Osteoarthritis (OA) is both a degenerative and progressive disorder that is the result of the breakdown of the cartilage cushions that sit between the bone surfaces in the joints, causing pain and stiffness. It is the most common form of arthritis and often leads to the development of bony spurs and cysts in various joints.

The joints in the hands, knees, hips, neck and spine are the most affected by OA. Osteoarthritis is a significant cause of disability in middle-aged to older adults, causing limitation in mobility, and decreased ability to work and to care for oneself. The symptoms can create a vicious cycle of decreasing movement that in turn leads to increased pain, loss of muscle tone and further disability.

Rather than assuming OA is an inevitable result of aging, people can decrease their risk, and perhaps slow its progression, by making diet and lifestyle changes.

Physical therapy to improve mobility and strengthen surrounding muscles is often prescribed to treat osteoarthritis, along with medications to target pain and inflammation. Both may reduce the symptoms of OA, but they are not cures. Surgical interventions to reduce bone spurs and joint degeneration include arthroscopy and joint replacement.

For a long time it was believed that osteoarthritis was the result of wear and tear on the joints over years. This view is beginning to change, however: a recent study reviewing the current literature on this subject highlights a different source of the joint destruction seen in OA.

OA is often worse in people who are overweight, and this had been assumed to be the result of the additional stress bearing a heavier load puts on their joints. But the disease is also severe in overweight patients' non-weight bearing joints, such as the hands. This observation suggested that being overweight may bring on the disease in a biochemical/metabolic way, rather than purely mechanical one.

The cells in your joints are metabolically active, that is, they use nutrients and produce metabolic products. As such, their function and health are influenced by the cellular environment around them. If the cells that make up the joint tissue are exposed, for example, to the abnormal metabolic conditions commonly seen in obesity, they can produce substances such as inflammatory compounds, metabolic by-products and immune modulators that are harmful to the cells that make up the joint cushions.

These biochemical processes can lead to the joint changes that are observed in osteoarthritis. Researchers have noted that when joint cells are metabolically stressed, they produce too much glucose.
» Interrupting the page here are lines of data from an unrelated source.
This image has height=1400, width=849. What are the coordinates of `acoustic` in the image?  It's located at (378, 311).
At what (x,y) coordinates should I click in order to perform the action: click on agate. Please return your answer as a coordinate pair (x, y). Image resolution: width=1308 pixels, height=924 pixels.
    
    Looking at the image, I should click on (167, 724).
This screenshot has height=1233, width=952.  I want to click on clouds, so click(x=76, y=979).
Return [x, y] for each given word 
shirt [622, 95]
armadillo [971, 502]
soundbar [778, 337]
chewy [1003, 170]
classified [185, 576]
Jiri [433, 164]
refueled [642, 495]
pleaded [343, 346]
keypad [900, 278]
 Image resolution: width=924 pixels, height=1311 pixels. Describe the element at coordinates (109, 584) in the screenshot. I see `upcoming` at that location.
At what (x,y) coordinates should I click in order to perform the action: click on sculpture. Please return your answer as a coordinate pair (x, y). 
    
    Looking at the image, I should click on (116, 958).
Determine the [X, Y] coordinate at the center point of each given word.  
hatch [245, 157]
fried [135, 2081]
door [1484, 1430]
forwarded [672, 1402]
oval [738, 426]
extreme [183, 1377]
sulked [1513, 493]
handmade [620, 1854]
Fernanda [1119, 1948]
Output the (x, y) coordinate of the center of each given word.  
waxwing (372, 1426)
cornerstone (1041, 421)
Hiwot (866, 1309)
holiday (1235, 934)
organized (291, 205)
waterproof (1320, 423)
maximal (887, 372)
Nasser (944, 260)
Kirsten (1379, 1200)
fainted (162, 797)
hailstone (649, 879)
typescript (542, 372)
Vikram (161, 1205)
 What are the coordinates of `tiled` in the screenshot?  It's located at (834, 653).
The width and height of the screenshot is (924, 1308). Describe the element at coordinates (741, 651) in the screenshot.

The extra glucose is converted into lactic acid. The presence of high levels of lactic acid in the surrounding tissue can lead to inflammation and pain in the joint space, and produce the signs and symptoms of OA.

This is how a poor diet, sedentary life style and being overweight can contribute to the development of osteoarthritis by actually changing the biochemical functioning of the cells in the joints. These changes lead to immune and inflammatory responses which destroy normal tissue and cause the joint breakdown characteristic of the disease.

These findings are highly significant for at least two reasons. First, they suggest that rather than assuming OA is an inevitable result of aging, people can decrease their risk and perhaps slow its progression, by making diet and lifestyle changes. Second, as some of the metabolic and biochemical mediators of these changes are identified, scientists will eventually be able to create drugs to specifically combat the process and prevent its progression.

The researchers believe that weight, diet, lifestyle, exercise and attention to metabolic health are all key factors that are within our control and should be addressed in the battle against OA. People can take a more active role in protecting themselves against this debilitating disease, rather than assuming it is inevitable. This will benefit both individuals and society, as both suffering and health care spending will be decreased.

The study is published in Nature Reviews Rheumatology.